### EXERCISE
For this exercise, copy the records below exactly and exclude every image.

Screenshot grounding data:
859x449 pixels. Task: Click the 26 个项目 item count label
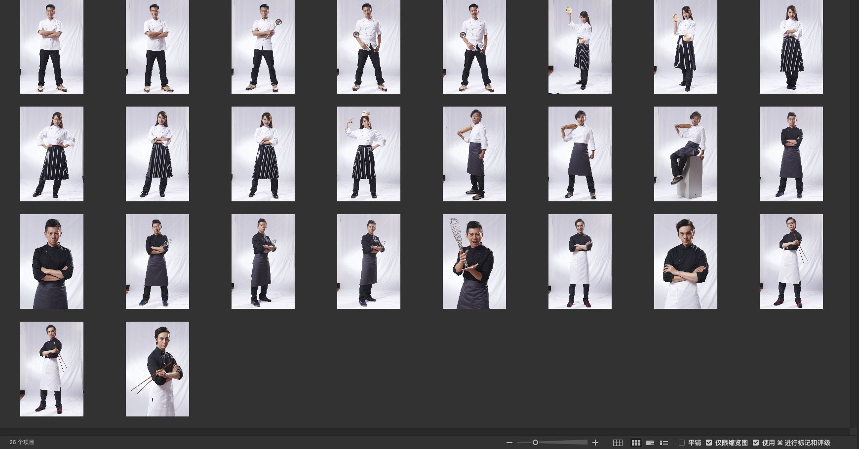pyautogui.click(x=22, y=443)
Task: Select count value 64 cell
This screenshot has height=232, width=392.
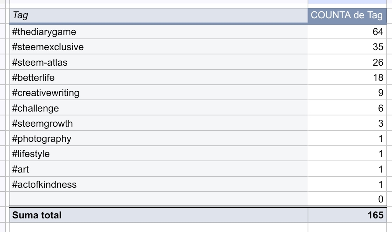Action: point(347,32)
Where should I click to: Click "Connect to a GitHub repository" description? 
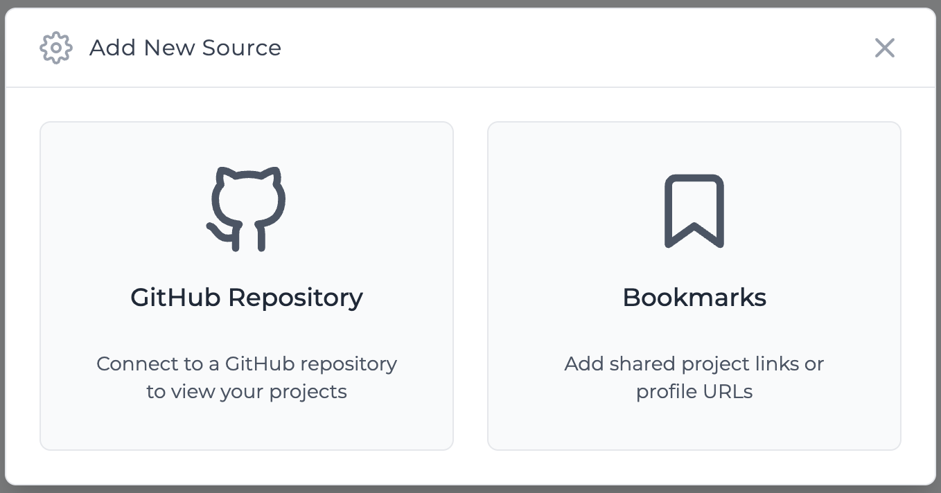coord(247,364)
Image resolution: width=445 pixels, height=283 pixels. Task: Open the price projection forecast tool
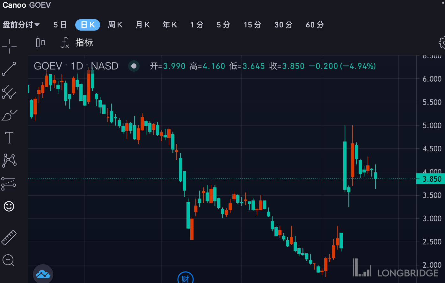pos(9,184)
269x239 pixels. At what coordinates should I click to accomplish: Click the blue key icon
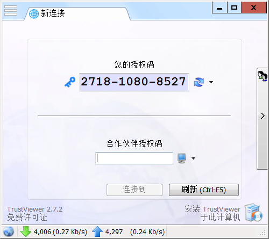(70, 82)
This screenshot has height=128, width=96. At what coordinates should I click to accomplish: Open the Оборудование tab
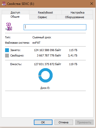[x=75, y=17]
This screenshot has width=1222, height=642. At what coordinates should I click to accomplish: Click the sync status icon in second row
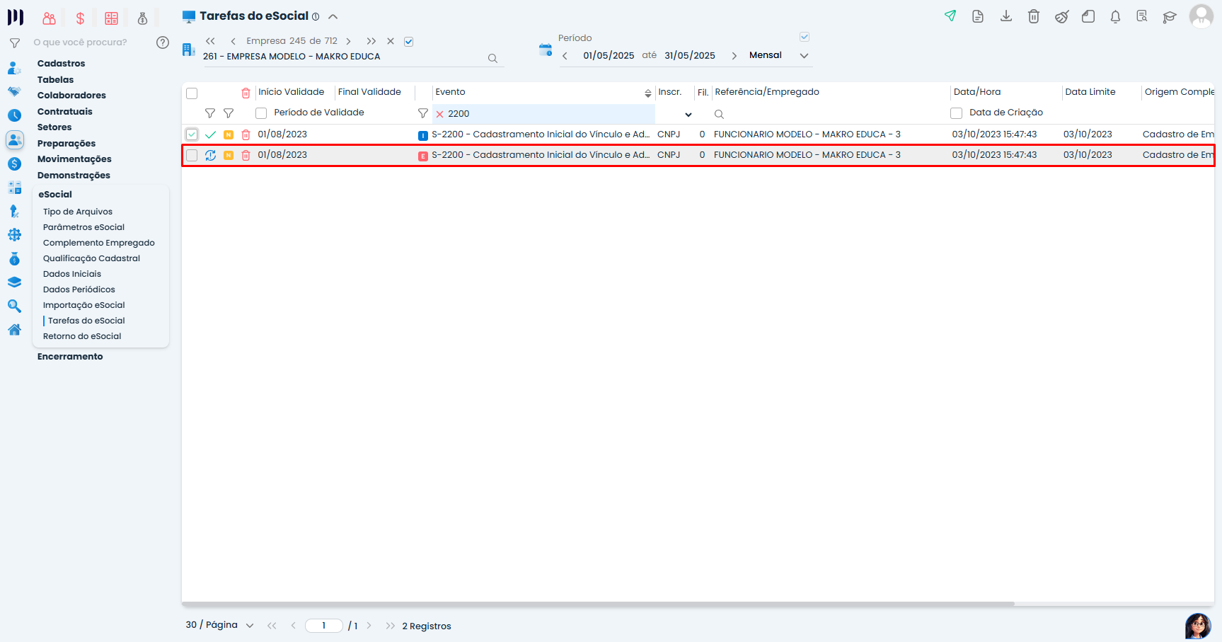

### EXPECTED OUTPUT
859x449 pixels. Task: Click the 26 个项目 item count label
pyautogui.click(x=22, y=443)
Task: Select count value 64 cell
This screenshot has height=232, width=392.
Action: point(347,32)
Where should I click to: Click "Connect to a GitHub repository" description? 
coord(247,364)
Image resolution: width=445 pixels, height=283 pixels. Task: Open the price projection forecast tool
pos(9,184)
269x239 pixels. At what coordinates should I click to accomplish: Click the blue key icon
(70, 82)
This screenshot has height=128, width=96. At what coordinates should I click to accomplish: Open the Оборудование tab
[x=75, y=17]
This screenshot has width=1222, height=642. At what coordinates should I click to accomplish: Click the sync status icon in second row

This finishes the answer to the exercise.